◆ AIM ◆
Reproduce verbatim the passage of the text on forking MariaDB from MySQL, starting with "In my previous" and going on through "without any disturbance.".

◆ EXTRACT ◆
== == ==
Lately there has been a lot of discussion about “hard” or “soft” forks related to MySQL. As someone who has done a successful fork of MySQL, I think this is both confusing and trivialising the concept of forking.
In my previous blog, I did touch a bit on this topic, but it looks like some more clarifications are needed.
When we did the initial fork of MariaDB from MySQL, we tried our best to keep things 100% user compatible while still adding new features and fixing issues in MySQL. For MariaDB 5.1 -> MariaDB 5.5, we merged all relevant changes from MySQL into MariaDB.
This did not mean that MariaDB was 100% compatible with MySQL, as any change in a fork makes things incompatible in some manner. For example, the enhanced optimiser in MariaDB 5.5 did work slightly differently (better) than MySQL, and if one used any of the new features in MariaDB, one could not trivially go back to MySQL anymore. However, for most users these changes were not notable and allowed most Linux distributions to automatically move MySQL users to MariaDB without any disturbance.
Over time, the merging of MySQL code became harder and gave us less benefit compared to the effort of doing the merges. The new MySQL developers had started to move source code around (which made merges harder), and we, the MariaDB developers, were not happy with the quality of the code related to bug fixes or some of the new features. It was easier to write the new feature from scratch than to use the MySQL code. However, for each feature we did our best to ensure that the syntax and behaviour were identical to MySQL.
Another big problem was that MySQL started to copy features (not code) from MariaDB, but used a different SQL syntax than what MariaDB was using. One example is the usage of CHANNEL in multi-source replication. It did not make any sense for MariaDB to copy the multi-source code from MySQL, as we already had a working, stable implementation we were happy with.
With MariaDB 10.0, we decided to stop merges from MySQL and instead monitor new features and implement those that we thought made sense for MariaDB.
Moving to MariaDB 10.0 allowed us more flexibility in adding more features to MariaDB without being constrained by the MySQL code, like Galera, Oracle compatibility, and a lot of other things listed here.
Nowadays, most of the MariaDB development work is adding features customers and MariaDB users are missing (link to MariaDB 13.0 roadmap will shortly be added here). A lot of this work is related to new Oracle compatibility required by new customers, like FULL OUTER JOIN. There are still a few notable features in MySQL that we have not had time to re-implement, like multi-value indexing (for indexing JSON), JSON operators, and LATERAL tables. All of the mentioned ones are on the MariaDB 13.0 roadmap.
== == ==
◆ SOURCE DATA ◆

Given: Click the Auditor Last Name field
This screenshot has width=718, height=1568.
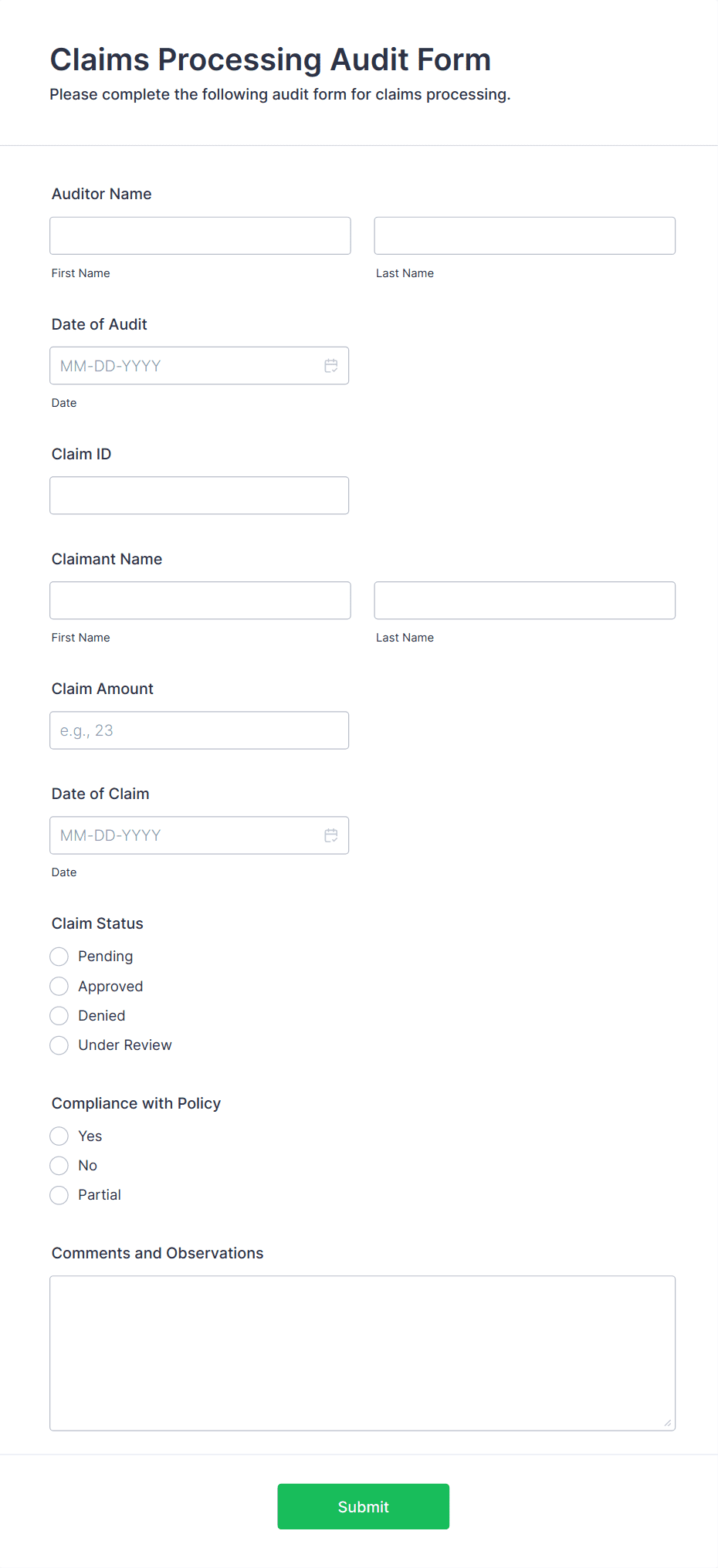Looking at the screenshot, I should [x=524, y=235].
== == ==
◆ FULL OUTPUT ◆
In my previous blog, I did touch a bit on this topic, but it looks like some more clarifications are needed.
When we did the initial fork of MariaDB from MySQL, we tried our best to keep things 100% user compatible while still adding new features and fixing issues in MySQL. For MariaDB 5.1 -> MariaDB 5.5, we merged all relevant changes from MySQL into MariaDB.
This did not mean that MariaDB was 100% compatible with MySQL, as any change in a fork makes things incompatible in some manner. For example, the enhanced optimiser in MariaDB 5.5 did work slightly differently (better) than MySQL, and if one used any of the new features in MariaDB, one could not trivially go back to MySQL anymore. However, for most users these changes were not notable and allowed most Linux distributions to automatically move MySQL users to MariaDB without any disturbance.